Charles William's is the real thing. He had an influence on CS Lewis as one of the Inklings (Tolkien, Lewis and Williams are probably the three best known members of the group). Genius though he was, Williams has been overshadowed by Tolkien and Lewis, and forgotten by the general reader. Nevertheless his books are worth investigating if this offering is anything to go by, containing as it does a wealth of (at times explosive) imagery. It focuses on two characters in particular -- Pauline Anstruther and Laurence Wentworth. The story centres on the production of a play by a poet called Peter Stanhope.

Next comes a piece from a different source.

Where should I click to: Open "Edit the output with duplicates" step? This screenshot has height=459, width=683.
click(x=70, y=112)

One of the actors, Pauline Anstruther, an intelligent, alert and rather bitter young woman, has been haunted from childhood by a doppelganger. This second self sometimes appears at a distance walking toward her, and then turns aside; it has appeared much more often in the past two years than ever before. She lives in an undertow of perpetual dread; she is terrified of the day she will meet her other self and “go mad or die.” The apparition has no discernible cause -- there is no terrifying event or series of events in childhood to which its development can be linked. The doppelganger cannot be identified as the psychic fallout of trauma; it is itself the trauma.

Peter Stanhope is the only person to whom Pauline fully confides her secret. Her grandmother, with whom she lives, has tried to find out what is troubling her, but Stanhope's friendship can presume further without damage to her privacy. On hearing her story he responds startlingly with an offer of the most apparently impossible kind of help. He suggests that someone else -- he himself, if she will consent to it - -“carry her fear.” With casual and self-deprecating logic he unfolds a method whereby the emotional burden of an experience can be assumed by a disinterested party, while the experience itself remains to be undergone.

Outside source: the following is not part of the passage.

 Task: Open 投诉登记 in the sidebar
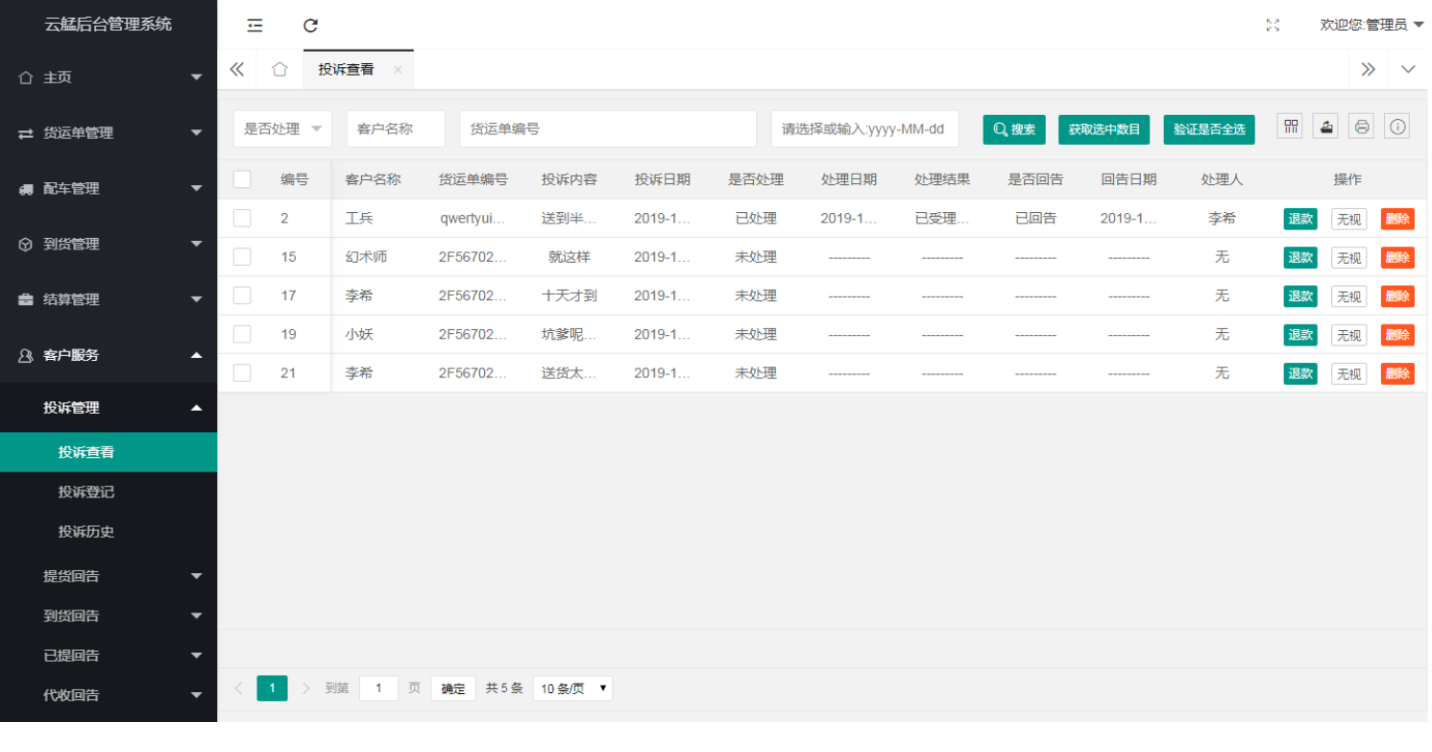pyautogui.click(x=86, y=492)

“The thing itself you may one day meet--never mind that now, but you'll be free from all distress because that you can pass on to me” (p98).

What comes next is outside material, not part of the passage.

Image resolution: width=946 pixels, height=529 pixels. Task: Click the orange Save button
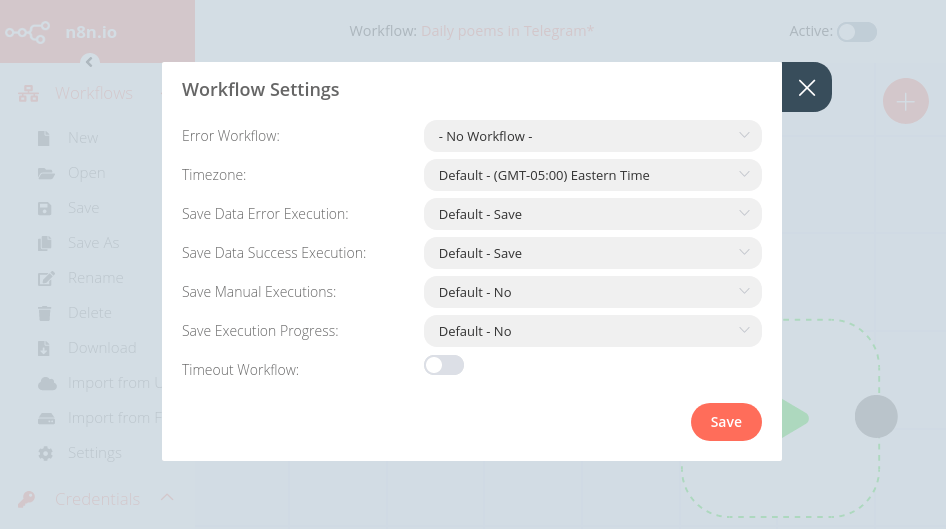click(x=726, y=422)
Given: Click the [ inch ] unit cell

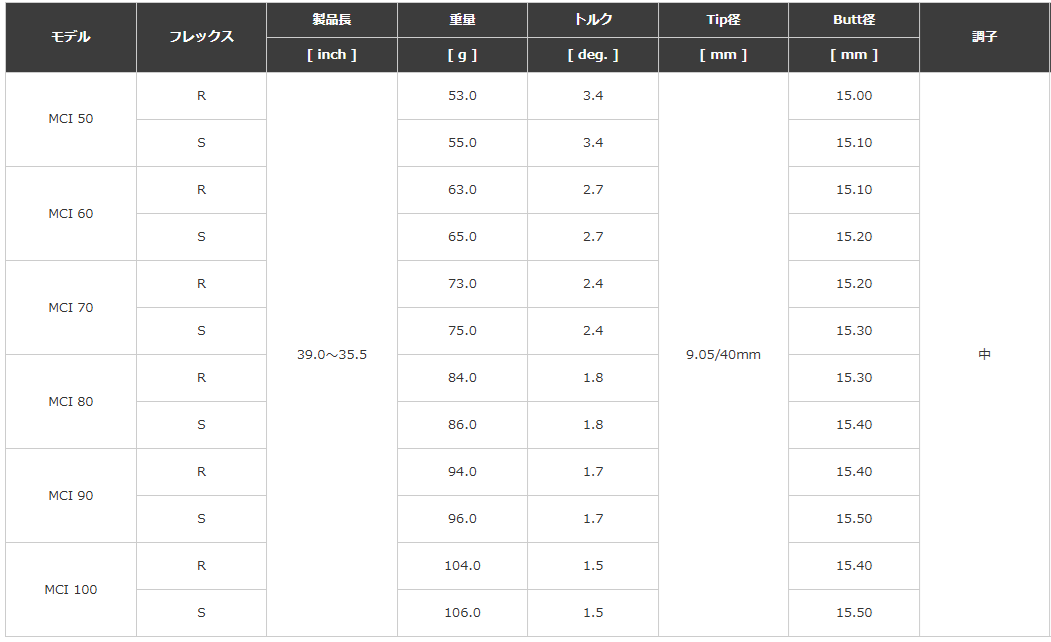Looking at the screenshot, I should point(332,55).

He will imagine and fear Pauline's double, if she will relinquish the burden of the fear. For Stanhope, and for Williams, this “doctrine of substituted love” is based in Christianity -- in the substitutionary atonement and in Paul's injunction to “bear one another's burdens”.

The character of Wentworth in the story reveals how compulsive a fantasy life can become. Choosing to take to himself an insubstantial fantasy of the woman he desires, he becomes increasingly incoherent, and enclosed in himself -- finally falling into the hell of self, an abyss of non-being.

'Descent into Hell' is a tour-de-force.

(Source unknown)

Consistency of Vision

"Christopher was always much concerned with the consistency of the story and on one occasion ... interrupted: 'Last time, you said Bilbo's front door was blue, and you said Thorin had a golden tassel on this hood, but you've just said that Bilbo's front door was green, and the tassel on Thorin's hood was silver'; at which point Ronald exclaimed 'Damn the boy!' and strode across the room to make a note."

(The Tolkien Family Album, Priscilla and John Tolkien, Houghton Mifflin Co., 1992, p. 58.)